Urbi et Orbi – palavras claras e serenas na tempestade
Um idoso em vestes brancas e simples, sobe com certa dificuldade os amplos degraus da Praça São Pedro. É final de tarde e cai uma chuva fina. As cores mescladas do dia e da noite contrastam com a luminosidade fraca de tochas espalhadas no chão e lâmpadas fixadas em antigas fachadas. A Basílica de São Pedro - imponente em história e arquitetura a revelar entre outros, a genialidade de Michelangelo e Rafael - completa a aura de espiritualidade.
Jorge Mario Bergoglio nunca vira a Praça assim, vazia, a solidão fisga sua alma. Sob seus ombros uma responsabilidade monumental: o mundo, este pequeno mundo da terra aguarda suas palavras.
Jorge dá mais uns passos e sente o que vai falar. Sente a perda das vidas na Urbi e no Orbi, as perdas que virão, sente o sofrimento das famílias e o peso da compaixão pesa por demais e suas pernas vacilam.

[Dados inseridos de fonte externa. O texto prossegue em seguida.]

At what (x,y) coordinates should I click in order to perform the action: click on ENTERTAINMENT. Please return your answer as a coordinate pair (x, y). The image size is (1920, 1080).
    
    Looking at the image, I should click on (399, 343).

Segue lento e antes de chegar ao altar é acometido por uma onda de tristeza. Sente pena da humanidade desorientada e doente, transtornada pela pressa, ávida pelo dinheiro e pelas coisas, complacente face absurdas guerras, surda ao grito dos pobres, às injustiças planetárias, às agressões que não cessam na casa comum. E a tempestade viral agravando as desgraças.
Mas Bergoglio sente também fragilidade e impotência, o medo humano de falhar quando muitos depositam esperanças, medo de não poder construir as pontes para unir o planeta em frangalhos, pulverizado em nações e línguas. Ele é um só.
Imagina Jorge, todos, nações e povos num mesmo e imenso barco sob auspícios de Deus. Um inimigo a combater, um mundo a ser construído com os tijolos da hospitalidade, fraternidade e solidariedade.
Sua voz serena é um bálsamo espiritual a unir e confortar milhões. Suas palavras boias espalhadas nos continentes a recolher náufragos no grande barco.
Em tempos áridos de lideranças globais, o altruísmo de Francisco é um alento. As imagens e palavras inesquecíveis deste dia 27 de março atravessarão os anos.como marco de esperança e beleza em dias sombrios.
Muitos dizem que o mundo não será o mesmo após a tempestade. Pode ser, resta saber, melhor ou pior. Numa coisa acredito, se há um espírito do tempo a pairar sob o mundo, é a insatisfação coletiva mundial dos povos contra a ordem das coisas e uma vontade imensa de mudar. Francisco, mais que ninguém, sabe disto.